### WHAT TO DO
Each line from the one containing "At what coordinates should I click to accomplish: Select the Tất" through the last line of the records below is to be set down exactly; the rest stays out.

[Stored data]
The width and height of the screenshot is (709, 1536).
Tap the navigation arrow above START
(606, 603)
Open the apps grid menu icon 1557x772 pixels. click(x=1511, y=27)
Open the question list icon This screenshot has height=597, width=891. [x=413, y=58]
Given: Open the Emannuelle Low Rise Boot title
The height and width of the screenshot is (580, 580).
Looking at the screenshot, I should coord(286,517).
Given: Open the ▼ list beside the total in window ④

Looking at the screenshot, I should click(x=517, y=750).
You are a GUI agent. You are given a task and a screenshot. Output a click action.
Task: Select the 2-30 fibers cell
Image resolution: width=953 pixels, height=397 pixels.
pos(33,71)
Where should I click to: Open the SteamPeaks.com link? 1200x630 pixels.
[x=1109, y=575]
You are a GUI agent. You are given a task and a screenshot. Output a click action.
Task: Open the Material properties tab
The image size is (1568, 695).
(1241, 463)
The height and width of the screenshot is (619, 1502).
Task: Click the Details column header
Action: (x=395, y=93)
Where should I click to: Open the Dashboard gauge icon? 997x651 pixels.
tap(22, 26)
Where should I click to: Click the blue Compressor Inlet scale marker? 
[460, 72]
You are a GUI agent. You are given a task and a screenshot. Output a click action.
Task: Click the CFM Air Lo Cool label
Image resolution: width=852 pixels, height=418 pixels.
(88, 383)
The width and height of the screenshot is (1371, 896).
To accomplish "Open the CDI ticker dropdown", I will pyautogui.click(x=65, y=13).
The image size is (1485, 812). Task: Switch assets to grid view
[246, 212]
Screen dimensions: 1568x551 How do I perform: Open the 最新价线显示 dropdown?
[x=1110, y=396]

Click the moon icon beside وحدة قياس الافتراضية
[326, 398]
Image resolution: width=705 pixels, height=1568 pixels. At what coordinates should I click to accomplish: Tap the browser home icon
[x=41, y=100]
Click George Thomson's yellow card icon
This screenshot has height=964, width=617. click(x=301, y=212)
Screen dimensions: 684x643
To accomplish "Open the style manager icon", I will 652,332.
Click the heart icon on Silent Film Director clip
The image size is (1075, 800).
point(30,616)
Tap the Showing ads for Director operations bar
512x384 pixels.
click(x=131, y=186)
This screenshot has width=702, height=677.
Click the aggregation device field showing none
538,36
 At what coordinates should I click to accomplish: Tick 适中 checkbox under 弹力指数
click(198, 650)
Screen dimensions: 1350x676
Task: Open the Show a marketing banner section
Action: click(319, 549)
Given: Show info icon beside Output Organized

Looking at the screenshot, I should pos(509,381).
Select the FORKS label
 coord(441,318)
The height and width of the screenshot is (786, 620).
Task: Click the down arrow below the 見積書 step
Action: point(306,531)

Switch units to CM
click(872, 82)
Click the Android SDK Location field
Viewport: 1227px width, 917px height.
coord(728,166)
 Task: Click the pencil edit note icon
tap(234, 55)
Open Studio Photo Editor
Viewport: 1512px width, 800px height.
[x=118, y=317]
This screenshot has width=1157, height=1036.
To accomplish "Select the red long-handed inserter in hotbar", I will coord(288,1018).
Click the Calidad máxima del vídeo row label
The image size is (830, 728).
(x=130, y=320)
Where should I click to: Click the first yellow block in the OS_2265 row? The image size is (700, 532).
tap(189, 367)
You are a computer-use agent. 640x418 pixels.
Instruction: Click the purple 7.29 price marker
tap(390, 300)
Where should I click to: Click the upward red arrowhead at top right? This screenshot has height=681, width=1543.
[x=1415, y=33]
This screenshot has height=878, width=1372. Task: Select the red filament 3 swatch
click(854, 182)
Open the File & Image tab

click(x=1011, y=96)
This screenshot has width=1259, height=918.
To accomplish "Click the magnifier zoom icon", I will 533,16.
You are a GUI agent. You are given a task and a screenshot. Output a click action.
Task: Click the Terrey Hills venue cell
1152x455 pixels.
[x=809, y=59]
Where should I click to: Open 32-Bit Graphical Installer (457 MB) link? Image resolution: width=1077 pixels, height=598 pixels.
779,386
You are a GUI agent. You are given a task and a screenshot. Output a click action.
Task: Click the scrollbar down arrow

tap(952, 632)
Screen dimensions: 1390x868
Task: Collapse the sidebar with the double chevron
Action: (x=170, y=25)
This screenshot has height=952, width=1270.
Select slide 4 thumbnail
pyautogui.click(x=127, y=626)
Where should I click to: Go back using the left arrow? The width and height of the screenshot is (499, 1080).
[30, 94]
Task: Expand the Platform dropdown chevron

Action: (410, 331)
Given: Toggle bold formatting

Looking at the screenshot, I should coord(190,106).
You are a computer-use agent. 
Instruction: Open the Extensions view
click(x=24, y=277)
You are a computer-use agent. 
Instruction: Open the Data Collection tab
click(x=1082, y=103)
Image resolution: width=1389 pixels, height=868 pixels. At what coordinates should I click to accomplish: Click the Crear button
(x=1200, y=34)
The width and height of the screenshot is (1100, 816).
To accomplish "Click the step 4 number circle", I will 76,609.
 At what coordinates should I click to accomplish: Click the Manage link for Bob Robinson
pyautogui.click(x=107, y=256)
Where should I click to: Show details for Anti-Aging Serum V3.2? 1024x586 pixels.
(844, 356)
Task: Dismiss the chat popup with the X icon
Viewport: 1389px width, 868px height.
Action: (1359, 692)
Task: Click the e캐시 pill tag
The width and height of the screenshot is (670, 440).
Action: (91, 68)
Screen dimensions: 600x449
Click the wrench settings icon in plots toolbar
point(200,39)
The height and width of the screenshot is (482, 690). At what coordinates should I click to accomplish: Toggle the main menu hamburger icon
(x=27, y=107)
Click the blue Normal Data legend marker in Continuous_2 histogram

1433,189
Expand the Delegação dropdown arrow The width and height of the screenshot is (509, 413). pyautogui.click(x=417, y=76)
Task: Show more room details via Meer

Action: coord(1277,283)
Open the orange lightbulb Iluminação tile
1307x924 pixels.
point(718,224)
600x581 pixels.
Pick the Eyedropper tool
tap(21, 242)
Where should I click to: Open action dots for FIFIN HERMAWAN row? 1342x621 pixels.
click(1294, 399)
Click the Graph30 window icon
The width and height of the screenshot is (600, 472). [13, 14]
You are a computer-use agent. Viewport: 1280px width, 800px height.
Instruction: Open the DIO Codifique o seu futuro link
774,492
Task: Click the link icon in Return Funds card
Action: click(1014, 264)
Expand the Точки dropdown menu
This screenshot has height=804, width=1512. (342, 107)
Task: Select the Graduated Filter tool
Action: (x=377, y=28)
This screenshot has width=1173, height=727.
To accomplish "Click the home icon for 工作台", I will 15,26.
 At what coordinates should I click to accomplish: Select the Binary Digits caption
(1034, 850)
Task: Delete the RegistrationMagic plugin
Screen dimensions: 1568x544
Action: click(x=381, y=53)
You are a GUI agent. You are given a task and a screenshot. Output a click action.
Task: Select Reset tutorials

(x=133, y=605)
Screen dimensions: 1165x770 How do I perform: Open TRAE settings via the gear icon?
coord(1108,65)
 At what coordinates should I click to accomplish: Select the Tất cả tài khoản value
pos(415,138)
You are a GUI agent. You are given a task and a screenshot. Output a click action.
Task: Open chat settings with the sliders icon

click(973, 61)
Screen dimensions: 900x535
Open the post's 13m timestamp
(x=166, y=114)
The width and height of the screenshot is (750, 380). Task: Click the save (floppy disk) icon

### ANSWER SECTION
 At what coordinates should I click to accomplish: Select the Tất cả tài khoản value
pos(415,138)
You are a GUI agent. You are given a task and a screenshot. Output a click action.
Task: Open chat settings with the sliders icon

click(973, 61)
Screen dimensions: 900x535
Open the post's 13m timestamp
(x=166, y=114)
The width and height of the screenshot is (750, 380). Task: Click the save (floppy disk) icon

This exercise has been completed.